• DOCUMENT EXTRACT:
--- START ---

Roadrunner, im sure if you could find similar research on the equity market, the finding would be very nearly the same.
PC, interesting as im beginning to think gold could "fail miserably". Broke the 200dma a few weeks ago. This rally has only taken back to test the 200dma. It also failed at the 20dma. RSI barely reached 50 on the bounce. Other momos in still pointing down. The 50dma will begin to turn lower in a few weeks and could trade below the 200.
<< <i>Roadrunner, im sure if you could find similar research on the equity market, the finding would be very nearly the same.
PC, interesting as im beginning to think gold could "fail miserably". Broke the 200dma a few weeks ago. This rally has only taken back to test the 200dma. It also failed at the 20dma. RSI barely reached 50 on the bounce. Other momos in still pointing down. The 50dma will begin to turn lower in a few weeks and could trade below the 200. >>
You mean Apple (or some other hot stock over the past 10 yrs) trading in NY would show a 70% decrease over the past 10 yrs and a 5,000% increase if shorted in NY, and long overseas each day? In other words all of the Dows or big cap gains each year come from overseas?

--- END ---

• EXTRACTED MATERIAL:

--- START ---

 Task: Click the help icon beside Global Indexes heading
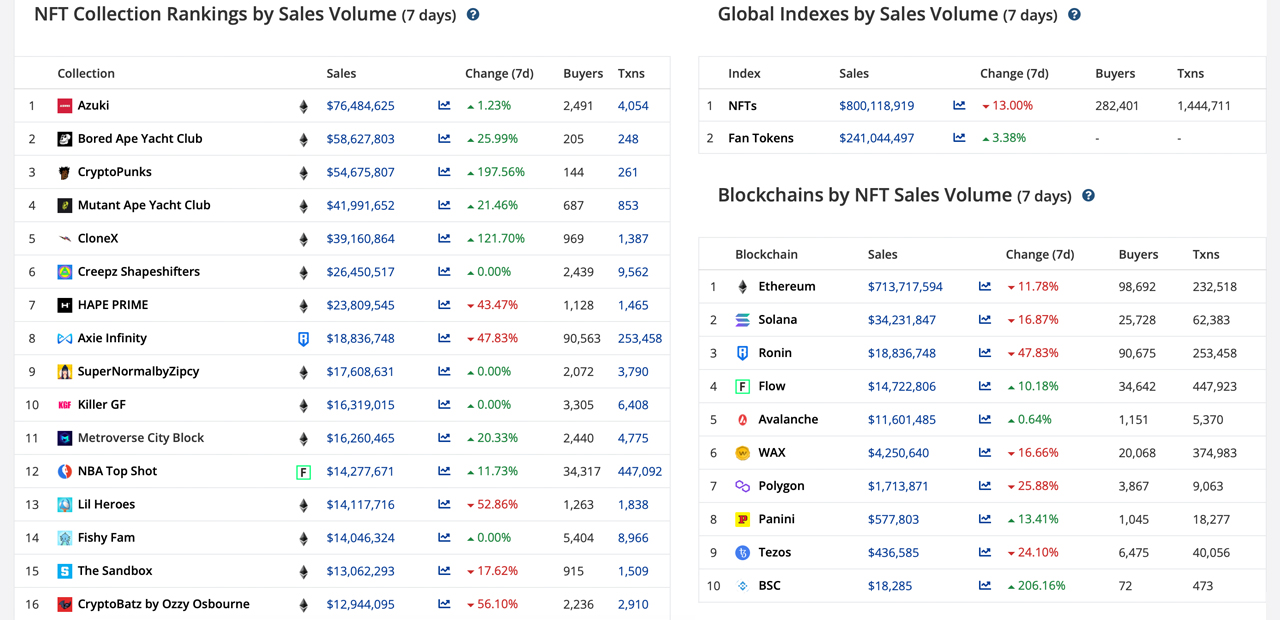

--- END ---
--- START ---

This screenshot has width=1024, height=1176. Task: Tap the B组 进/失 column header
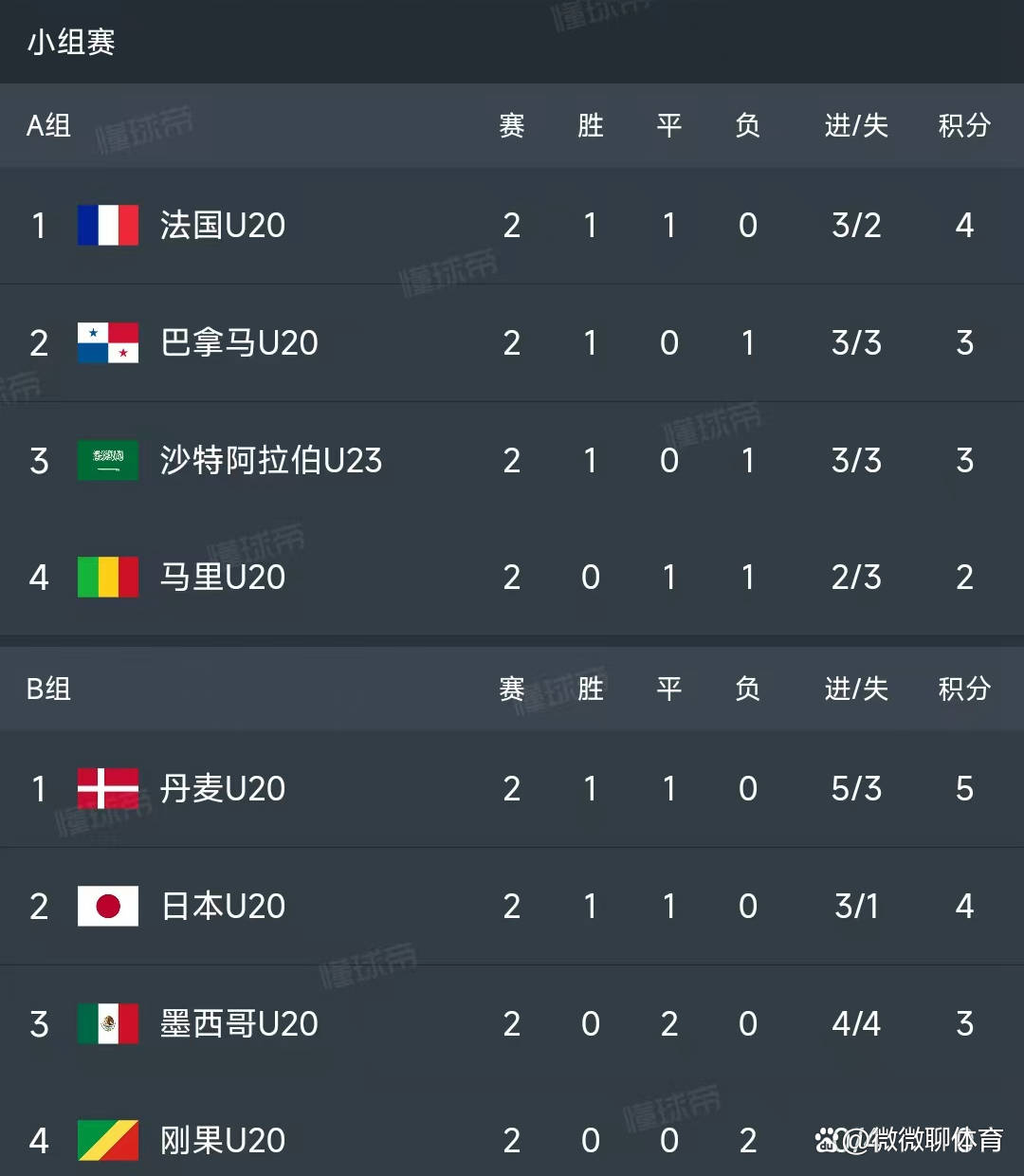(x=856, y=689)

--- END ---

• THE TASKS:
1) How would you translate the sentence "RSI barely reached 50 on the bounce." from the forum post on gold into Spanish?
2) Write what comes next in the forum post on gold and the equity market, picking up after its final sentence.

• RESPONSES:
1) El RSI apenas llegó a 50 en el rebote.

2)
If one looks at Head and Shoulder and other technical patterns it's not hard to come up with a gold price price down in the $1300-$1450 range and HUI in the $300's. Gold has essentially put in the same time consolidating since the $1900+ peaks as it did in 2008 after hitting $1033. Depending on whether one uses the August or Sept $1900 peak suggests either the time period is now matched, or is within 2 weeks of it. Considering that the move from $681 to $1921 took just under 3 yrs, but the move from 2001-2008 took 7 yrs, one would think that the amount of time to consolidate this most recent leg would be proportionally less (ie completed back in late Dec at $1523). Both would have been about a 10% time corrections. Seasonal March weakness "should" be ending this week. April through May has typically been a stronger period. Would think that a 2nd leg into the $1700's would be feasible now. Sentiment in gold/pms is still in the toilet and probably the lowest by far of any major sector. Miners are even worse (ie flushed down the toilet). Gold comex OI dropped by 20,000 contracts from yesterday as no doubt many longs were closed out in the $1680's and $1670's.
I definitely could make a case for either direction. They cycle that RR speaks of is very prominent and a low is due right now +/- a few weeks. With sentiment already highly negative, this recent negative price action is exactly what's needed to send prices soaring.
>> In other words all of the Dows or big cap gains each year come from overseas? >>
Really it makes sense when 80% of demand for physical gold is from Asia and maybe 7% is domestic. Physical dominated trade overseas drives prices higher, and when New York opens, hedge funds and futures traders that trade both sides seek an equilibrium. If 80% of the demand for equities was from overseas, there would be similar patterns.
Another factor is that major U.S. economic indicators are released just before the New York open. If any market is being driven by U.S. economic news, the predicted pattern would show similar distortions.
Shortly into the above link is a 57 page report discussing cartel tactics during the 24 hrs per day of the gold market. Some of that stuff I've mentioned here from time to time. What I found most interesting was the repetition of the same cartel algo's running time and time again in a short time period. The author shows several algo's being used via Kitco daily charts. This should come as no surprise as this is what HFT computers are programmed to do. These just happen to be programmed to cap or dump the gold price at various points during the trading day.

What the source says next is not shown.